Eligibility for the Bonus
The bonus is targeted primarily at mid- and junior-level employees, particularly those in delivery and sales roles. These groups constitute a significant portion of Infosys’ 3.15 lakh-strong workforce. Specifically, employees in bands E0 to E6, ranging from freshers to mid-level leaders, are eligible for the payout. Senior-level employees in bands E7 and above are not included in this bonus scheme.
Performance-Based Payout
While the average bonus stands at 90%, individual payouts will vary based on each employee’s performance and contributions during the quarter. In an email to employees, Infosys acknowledged their critical role in driving the company’s success:“In Q2, we delivered a strong performance with broad growth, reinforcing our market leadership. This success is a testament to your unwavering dedication, our strategic focus on margin performance, and our industry-leading expertise in Cloud and Generative AI.”
Timeline for Bonus Payment
The performance bonus will be credited along with November salaries, providing eligible employees with a timely financial boost ahead of the year-end.
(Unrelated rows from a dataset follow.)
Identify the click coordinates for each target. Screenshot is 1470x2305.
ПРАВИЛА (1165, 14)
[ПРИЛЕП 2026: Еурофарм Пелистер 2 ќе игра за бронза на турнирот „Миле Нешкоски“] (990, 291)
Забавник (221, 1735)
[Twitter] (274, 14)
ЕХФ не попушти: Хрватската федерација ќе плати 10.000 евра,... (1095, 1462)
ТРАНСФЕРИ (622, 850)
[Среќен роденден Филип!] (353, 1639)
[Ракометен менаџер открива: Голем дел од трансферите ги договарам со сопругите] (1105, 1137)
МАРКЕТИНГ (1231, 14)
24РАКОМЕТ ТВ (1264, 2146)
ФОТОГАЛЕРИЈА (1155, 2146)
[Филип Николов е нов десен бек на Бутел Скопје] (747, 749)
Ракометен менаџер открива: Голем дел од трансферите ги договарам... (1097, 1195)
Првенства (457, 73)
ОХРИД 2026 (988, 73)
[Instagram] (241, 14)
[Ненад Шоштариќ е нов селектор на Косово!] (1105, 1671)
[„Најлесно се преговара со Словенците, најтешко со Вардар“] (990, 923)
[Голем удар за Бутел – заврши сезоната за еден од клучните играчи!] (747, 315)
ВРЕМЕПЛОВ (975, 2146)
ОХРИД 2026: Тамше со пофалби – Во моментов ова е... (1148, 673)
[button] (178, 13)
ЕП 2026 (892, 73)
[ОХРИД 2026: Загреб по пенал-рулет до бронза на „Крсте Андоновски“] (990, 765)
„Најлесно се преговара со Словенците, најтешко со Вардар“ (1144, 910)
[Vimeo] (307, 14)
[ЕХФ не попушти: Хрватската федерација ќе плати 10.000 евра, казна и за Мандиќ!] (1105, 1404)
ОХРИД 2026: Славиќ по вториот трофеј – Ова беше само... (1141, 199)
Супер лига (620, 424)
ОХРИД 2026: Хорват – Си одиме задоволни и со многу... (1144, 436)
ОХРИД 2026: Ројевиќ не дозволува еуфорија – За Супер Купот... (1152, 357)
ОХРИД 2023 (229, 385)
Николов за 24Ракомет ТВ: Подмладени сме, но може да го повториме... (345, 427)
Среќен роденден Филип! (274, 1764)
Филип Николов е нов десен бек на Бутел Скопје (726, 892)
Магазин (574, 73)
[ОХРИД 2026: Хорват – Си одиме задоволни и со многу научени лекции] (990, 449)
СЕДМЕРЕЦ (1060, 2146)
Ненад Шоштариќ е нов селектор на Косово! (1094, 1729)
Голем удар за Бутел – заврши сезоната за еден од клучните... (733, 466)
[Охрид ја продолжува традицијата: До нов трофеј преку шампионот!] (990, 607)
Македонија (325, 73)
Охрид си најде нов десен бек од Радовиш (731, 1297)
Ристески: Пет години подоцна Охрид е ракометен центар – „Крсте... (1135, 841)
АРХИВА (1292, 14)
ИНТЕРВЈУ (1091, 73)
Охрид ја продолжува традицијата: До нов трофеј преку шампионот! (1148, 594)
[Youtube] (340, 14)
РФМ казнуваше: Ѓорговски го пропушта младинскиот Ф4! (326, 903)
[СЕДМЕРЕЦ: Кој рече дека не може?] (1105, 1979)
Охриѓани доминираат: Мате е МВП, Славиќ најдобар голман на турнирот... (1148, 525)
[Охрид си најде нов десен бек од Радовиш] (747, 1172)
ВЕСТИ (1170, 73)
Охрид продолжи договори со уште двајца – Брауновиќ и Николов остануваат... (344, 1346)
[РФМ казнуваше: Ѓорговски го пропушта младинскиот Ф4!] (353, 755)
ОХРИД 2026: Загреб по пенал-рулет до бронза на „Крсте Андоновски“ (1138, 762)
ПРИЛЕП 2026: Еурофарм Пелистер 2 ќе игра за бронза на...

Infosys Q2 Financial Performance
In the second quarter of FY25, Infosys showed impressive growth, with consolidated net profits rising by 4.7% year-on-year to ₹6,506 crore. Revenues increased by 5.1% to ₹40,986 crore, driven by strong demand in the financial services sector and the ramp-up of mega-deals. The company revised its FY25 revenue guidance upwards to 3.75%-4.5%, compared to the previous forecast of 3%-4%.
Salary Hikes Scheduled for 2025
Infosys CEO Salil Parekh also announced selective salary hikes beginning in January 2025, extending to all employees by April 2025. This marks a shift from the recent trend of frozen and delayed appraisals due to financial prudence during FY22 and FY24.